WHAT TO WORK ON: The required output is a word-for-word restatement of the material below, from the line with "Given: Open the" through its last line, inclusive.

### INPUT DATA ###

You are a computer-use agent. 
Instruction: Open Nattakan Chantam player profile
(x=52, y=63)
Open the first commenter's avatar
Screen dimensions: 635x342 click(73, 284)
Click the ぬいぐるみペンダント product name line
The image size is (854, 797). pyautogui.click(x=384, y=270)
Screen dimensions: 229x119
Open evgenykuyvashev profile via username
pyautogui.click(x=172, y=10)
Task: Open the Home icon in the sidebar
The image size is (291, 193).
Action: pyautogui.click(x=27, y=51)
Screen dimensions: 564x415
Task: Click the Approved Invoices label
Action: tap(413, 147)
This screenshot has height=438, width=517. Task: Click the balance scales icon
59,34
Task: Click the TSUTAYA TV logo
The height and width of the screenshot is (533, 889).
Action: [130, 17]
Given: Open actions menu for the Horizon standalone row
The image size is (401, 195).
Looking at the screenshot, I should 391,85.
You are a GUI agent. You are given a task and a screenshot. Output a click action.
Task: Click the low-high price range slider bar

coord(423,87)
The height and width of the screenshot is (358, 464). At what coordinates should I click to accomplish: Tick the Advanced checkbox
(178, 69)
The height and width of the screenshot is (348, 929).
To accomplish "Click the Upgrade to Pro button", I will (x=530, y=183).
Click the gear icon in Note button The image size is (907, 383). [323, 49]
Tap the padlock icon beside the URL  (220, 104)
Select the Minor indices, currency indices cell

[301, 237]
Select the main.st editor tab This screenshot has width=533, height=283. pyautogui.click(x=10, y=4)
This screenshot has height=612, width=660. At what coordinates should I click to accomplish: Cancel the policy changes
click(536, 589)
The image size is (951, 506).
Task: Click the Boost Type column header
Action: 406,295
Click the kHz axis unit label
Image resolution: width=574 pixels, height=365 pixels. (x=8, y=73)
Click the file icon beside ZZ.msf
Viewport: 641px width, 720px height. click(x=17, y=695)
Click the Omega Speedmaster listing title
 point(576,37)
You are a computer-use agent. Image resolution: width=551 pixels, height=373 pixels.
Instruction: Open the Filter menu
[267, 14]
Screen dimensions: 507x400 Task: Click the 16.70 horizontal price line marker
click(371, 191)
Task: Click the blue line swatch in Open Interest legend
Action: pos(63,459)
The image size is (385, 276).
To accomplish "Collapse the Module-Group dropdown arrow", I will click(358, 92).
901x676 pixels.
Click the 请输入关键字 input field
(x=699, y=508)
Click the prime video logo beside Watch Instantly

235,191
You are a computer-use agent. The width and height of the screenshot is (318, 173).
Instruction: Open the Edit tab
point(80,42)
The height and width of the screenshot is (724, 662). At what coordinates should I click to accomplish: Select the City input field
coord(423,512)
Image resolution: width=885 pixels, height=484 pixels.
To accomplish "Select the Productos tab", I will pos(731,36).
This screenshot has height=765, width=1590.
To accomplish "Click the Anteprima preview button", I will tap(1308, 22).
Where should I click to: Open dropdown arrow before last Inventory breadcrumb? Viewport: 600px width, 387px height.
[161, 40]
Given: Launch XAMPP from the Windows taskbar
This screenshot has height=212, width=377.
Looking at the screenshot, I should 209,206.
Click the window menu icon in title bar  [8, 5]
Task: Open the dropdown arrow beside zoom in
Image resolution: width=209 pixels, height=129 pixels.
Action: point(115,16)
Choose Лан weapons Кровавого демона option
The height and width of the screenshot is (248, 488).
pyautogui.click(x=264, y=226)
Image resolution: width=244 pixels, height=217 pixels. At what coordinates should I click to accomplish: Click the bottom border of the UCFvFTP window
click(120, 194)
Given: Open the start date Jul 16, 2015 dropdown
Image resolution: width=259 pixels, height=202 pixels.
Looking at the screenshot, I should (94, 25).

###

ANSWER FOR THE TASK:
Given: Open the start date Jul 16, 2015 dropdown
Image resolution: width=259 pixels, height=202 pixels.
Looking at the screenshot, I should (94, 25).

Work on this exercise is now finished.